Once you have read the listing, output it exactly and completely.

Dataset excerpts =>
►

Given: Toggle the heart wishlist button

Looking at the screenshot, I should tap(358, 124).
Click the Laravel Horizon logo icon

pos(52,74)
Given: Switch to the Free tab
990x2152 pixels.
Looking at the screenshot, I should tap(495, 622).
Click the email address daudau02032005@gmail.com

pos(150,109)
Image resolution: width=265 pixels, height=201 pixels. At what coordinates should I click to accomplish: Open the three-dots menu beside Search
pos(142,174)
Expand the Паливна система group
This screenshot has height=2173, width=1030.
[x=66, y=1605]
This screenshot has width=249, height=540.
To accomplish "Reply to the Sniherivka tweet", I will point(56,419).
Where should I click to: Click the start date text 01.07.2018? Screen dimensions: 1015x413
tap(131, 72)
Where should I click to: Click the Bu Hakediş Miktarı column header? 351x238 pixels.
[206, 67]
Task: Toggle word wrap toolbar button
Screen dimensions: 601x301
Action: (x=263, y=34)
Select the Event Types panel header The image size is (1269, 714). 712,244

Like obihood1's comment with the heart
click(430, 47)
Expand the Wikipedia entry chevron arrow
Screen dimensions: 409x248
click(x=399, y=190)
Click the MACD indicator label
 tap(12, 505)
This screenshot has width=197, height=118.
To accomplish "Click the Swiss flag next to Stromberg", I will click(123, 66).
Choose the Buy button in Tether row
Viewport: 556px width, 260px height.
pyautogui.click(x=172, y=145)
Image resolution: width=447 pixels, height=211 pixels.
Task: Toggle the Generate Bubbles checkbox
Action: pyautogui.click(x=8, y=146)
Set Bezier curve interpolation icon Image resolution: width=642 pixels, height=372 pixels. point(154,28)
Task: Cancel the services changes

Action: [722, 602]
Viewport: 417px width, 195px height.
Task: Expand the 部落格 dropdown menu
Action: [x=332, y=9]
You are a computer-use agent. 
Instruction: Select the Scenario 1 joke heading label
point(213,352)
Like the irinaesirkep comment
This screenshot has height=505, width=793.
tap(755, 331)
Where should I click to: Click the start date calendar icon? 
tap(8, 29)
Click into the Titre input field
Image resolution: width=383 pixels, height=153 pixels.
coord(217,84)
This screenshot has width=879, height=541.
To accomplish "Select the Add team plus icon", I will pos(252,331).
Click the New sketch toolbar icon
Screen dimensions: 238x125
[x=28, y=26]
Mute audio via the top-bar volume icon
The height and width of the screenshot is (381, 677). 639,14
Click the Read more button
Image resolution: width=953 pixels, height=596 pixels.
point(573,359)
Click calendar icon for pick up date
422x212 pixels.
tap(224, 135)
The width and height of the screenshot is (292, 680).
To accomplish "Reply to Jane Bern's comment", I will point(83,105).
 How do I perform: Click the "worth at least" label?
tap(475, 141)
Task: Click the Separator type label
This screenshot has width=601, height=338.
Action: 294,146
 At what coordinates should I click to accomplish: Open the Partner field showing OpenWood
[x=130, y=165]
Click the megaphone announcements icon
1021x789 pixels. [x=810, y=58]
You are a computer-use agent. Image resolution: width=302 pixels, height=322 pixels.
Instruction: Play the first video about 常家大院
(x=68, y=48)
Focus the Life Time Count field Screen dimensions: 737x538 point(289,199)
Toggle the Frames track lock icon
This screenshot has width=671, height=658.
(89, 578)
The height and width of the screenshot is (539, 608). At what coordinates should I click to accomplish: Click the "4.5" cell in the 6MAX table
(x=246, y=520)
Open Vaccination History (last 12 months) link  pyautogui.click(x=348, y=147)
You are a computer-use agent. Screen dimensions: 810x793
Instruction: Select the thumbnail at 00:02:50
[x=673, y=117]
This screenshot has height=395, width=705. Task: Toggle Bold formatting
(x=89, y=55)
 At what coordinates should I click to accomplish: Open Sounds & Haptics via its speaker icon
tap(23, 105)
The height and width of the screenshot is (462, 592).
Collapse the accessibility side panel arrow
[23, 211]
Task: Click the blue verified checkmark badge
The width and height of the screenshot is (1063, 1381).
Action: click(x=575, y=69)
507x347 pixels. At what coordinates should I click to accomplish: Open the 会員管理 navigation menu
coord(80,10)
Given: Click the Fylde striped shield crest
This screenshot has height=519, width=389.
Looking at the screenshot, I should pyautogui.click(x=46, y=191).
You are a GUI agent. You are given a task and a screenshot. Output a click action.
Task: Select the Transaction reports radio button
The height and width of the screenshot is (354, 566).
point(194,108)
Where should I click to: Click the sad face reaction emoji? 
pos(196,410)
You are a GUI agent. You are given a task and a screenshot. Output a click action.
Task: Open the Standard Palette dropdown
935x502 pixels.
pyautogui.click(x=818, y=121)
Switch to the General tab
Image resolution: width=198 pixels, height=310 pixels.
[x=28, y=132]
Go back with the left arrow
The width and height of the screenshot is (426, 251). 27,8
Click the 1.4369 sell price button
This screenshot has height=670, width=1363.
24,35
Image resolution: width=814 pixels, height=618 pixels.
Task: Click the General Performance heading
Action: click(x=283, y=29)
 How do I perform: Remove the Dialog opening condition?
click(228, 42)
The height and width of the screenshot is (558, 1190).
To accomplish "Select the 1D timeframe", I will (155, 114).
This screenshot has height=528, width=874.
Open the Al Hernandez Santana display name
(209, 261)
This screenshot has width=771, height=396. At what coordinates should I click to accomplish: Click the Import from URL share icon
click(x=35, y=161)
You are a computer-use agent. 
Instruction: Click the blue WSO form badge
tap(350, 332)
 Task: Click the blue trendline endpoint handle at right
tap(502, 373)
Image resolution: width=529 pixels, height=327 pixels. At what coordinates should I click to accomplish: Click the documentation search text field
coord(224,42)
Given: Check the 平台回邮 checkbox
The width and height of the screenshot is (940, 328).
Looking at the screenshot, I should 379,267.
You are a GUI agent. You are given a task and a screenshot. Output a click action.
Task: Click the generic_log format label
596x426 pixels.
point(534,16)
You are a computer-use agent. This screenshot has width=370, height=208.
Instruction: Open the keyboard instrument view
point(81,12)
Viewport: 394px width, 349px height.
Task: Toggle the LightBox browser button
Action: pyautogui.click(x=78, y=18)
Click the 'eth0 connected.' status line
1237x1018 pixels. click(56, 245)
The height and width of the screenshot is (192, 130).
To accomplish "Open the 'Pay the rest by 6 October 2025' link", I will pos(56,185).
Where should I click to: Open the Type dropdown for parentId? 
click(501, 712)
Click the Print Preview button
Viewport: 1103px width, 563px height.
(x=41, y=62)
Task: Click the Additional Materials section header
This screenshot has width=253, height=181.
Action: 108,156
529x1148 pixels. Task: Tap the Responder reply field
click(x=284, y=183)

◄

Task answer =>
Given: Toggle the heart wishlist button

Looking at the screenshot, I should tap(358, 124).
Click the Laravel Horizon logo icon

pos(52,74)
Given: Switch to the Free tab
990x2152 pixels.
Looking at the screenshot, I should tap(495, 622).
Click the email address daudau02032005@gmail.com

pos(150,109)
Image resolution: width=265 pixels, height=201 pixels. At what coordinates should I click to accomplish: Open the three-dots menu beside Search
pos(142,174)
Expand the Паливна система group
This screenshot has height=2173, width=1030.
[x=66, y=1605]
This screenshot has width=249, height=540.
To accomplish "Reply to the Sniherivka tweet", I will point(56,419).
Where should I click to: Click the start date text 01.07.2018? Screen dimensions: 1015x413
tap(131, 72)
Where should I click to: Click the Bu Hakediş Miktarı column header? 351x238 pixels.
[206, 67]
Task: Toggle word wrap toolbar button
Screen dimensions: 601x301
Action: (x=263, y=34)
Select the Event Types panel header The image size is (1269, 714). 712,244

Like obihood1's comment with the heart
click(430, 47)
Expand the Wikipedia entry chevron arrow
Screen dimensions: 409x248
click(x=399, y=190)
Click the MACD indicator label
 tap(12, 505)
This screenshot has width=197, height=118.
To accomplish "Click the Swiss flag next to Stromberg", I will click(123, 66).
Choose the Buy button in Tether row
Viewport: 556px width, 260px height.
pyautogui.click(x=172, y=145)
Image resolution: width=447 pixels, height=211 pixels.
Task: Toggle the Generate Bubbles checkbox
Action: pyautogui.click(x=8, y=146)
Set Bezier curve interpolation icon Image resolution: width=642 pixels, height=372 pixels. point(154,28)
Task: Cancel the services changes

Action: [722, 602]
Viewport: 417px width, 195px height.
Task: Expand the 部落格 dropdown menu
Action: [x=332, y=9]
You are a computer-use agent. 
Instruction: Select the Scenario 1 joke heading label
point(213,352)
Like the irinaesirkep comment
This screenshot has height=505, width=793.
tap(755, 331)
Where should I click to: Click the start date calendar icon? 
tap(8, 29)
Click into the Titre input field
Image resolution: width=383 pixels, height=153 pixels.
coord(217,84)
This screenshot has width=879, height=541.
To accomplish "Select the Add team plus icon", I will pos(252,331).
Click the New sketch toolbar icon
Screen dimensions: 238x125
[x=28, y=26]
Mute audio via the top-bar volume icon
The height and width of the screenshot is (381, 677). 639,14
Click the Read more button
Image resolution: width=953 pixels, height=596 pixels.
point(573,359)
Click calendar icon for pick up date
422x212 pixels.
tap(224, 135)
The width and height of the screenshot is (292, 680).
To accomplish "Reply to Jane Bern's comment", I will point(83,105).
 How do I perform: Click the "worth at least" label?
tap(475, 141)
Task: Click the Separator type label
This screenshot has width=601, height=338.
Action: 294,146
 At what coordinates should I click to accomplish: Open the Partner field showing OpenWood
[x=130, y=165]
Click the megaphone announcements icon
1021x789 pixels. [x=810, y=58]
You are a computer-use agent. Image resolution: width=302 pixels, height=322 pixels.
Instruction: Play the first video about 常家大院
(x=68, y=48)
Focus the Life Time Count field Screen dimensions: 737x538 point(289,199)
Toggle the Frames track lock icon
This screenshot has width=671, height=658.
(89, 578)
The height and width of the screenshot is (539, 608). At what coordinates should I click to accomplish: Click the "4.5" cell in the 6MAX table
(x=246, y=520)
Open Vaccination History (last 12 months) link  pyautogui.click(x=348, y=147)
You are a computer-use agent. Screen dimensions: 810x793
Instruction: Select the thumbnail at 00:02:50
[x=673, y=117]
This screenshot has height=395, width=705. Task: Toggle Bold formatting
(x=89, y=55)
 At what coordinates should I click to accomplish: Open Sounds & Haptics via its speaker icon
tap(23, 105)
The height and width of the screenshot is (462, 592).
Collapse the accessibility side panel arrow
[23, 211]
Task: Click the blue verified checkmark badge
The width and height of the screenshot is (1063, 1381).
Action: click(x=575, y=69)
507x347 pixels. At what coordinates should I click to accomplish: Open the 会員管理 navigation menu
coord(80,10)
Given: Click the Fylde striped shield crest
This screenshot has height=519, width=389.
Looking at the screenshot, I should pyautogui.click(x=46, y=191).
You are a GUI agent. You are given a task and a screenshot. Output a click action.
Task: Select the Transaction reports radio button
The height and width of the screenshot is (354, 566).
point(194,108)
Where should I click to: Click the sad face reaction emoji? 
pos(196,410)
You are a GUI agent. You are given a task and a screenshot. Output a click action.
Task: Open the Standard Palette dropdown
935x502 pixels.
pyautogui.click(x=818, y=121)
Switch to the General tab
Image resolution: width=198 pixels, height=310 pixels.
[x=28, y=132]
Go back with the left arrow
The width and height of the screenshot is (426, 251). 27,8
Click the 1.4369 sell price button
This screenshot has height=670, width=1363.
24,35
Image resolution: width=814 pixels, height=618 pixels.
Task: Click the General Performance heading
Action: click(x=283, y=29)
 How do I perform: Remove the Dialog opening condition?
click(228, 42)
The height and width of the screenshot is (558, 1190).
To accomplish "Select the 1D timeframe", I will (155, 114).
This screenshot has height=528, width=874.
Open the Al Hernandez Santana display name
(209, 261)
This screenshot has width=771, height=396. At what coordinates should I click to accomplish: Click the Import from URL share icon
click(x=35, y=161)
You are a computer-use agent. 
Instruction: Click the blue WSO form badge
tap(350, 332)
 Task: Click the blue trendline endpoint handle at right
tap(502, 373)
Image resolution: width=529 pixels, height=327 pixels. At what coordinates should I click to accomplish: Click the documentation search text field
coord(224,42)
Given: Check the 平台回邮 checkbox
The width and height of the screenshot is (940, 328).
Looking at the screenshot, I should 379,267.
You are a GUI agent. You are given a task and a screenshot. Output a click action.
Task: Click the generic_log format label
596x426 pixels.
point(534,16)
You are a computer-use agent. This screenshot has width=370, height=208.
Instruction: Open the keyboard instrument view
point(81,12)
Viewport: 394px width, 349px height.
Task: Toggle the LightBox browser button
Action: pyautogui.click(x=78, y=18)
Click the 'eth0 connected.' status line
1237x1018 pixels. click(56, 245)
The height and width of the screenshot is (192, 130).
To accomplish "Open the 'Pay the rest by 6 October 2025' link", I will pos(56,185).
Where should I click to: Open the Type dropdown for parentId? 
click(501, 712)
Click the Print Preview button
Viewport: 1103px width, 563px height.
(x=41, y=62)
Task: Click the Additional Materials section header
This screenshot has width=253, height=181.
Action: 108,156
529x1148 pixels. Task: Tap the Responder reply field
click(x=284, y=183)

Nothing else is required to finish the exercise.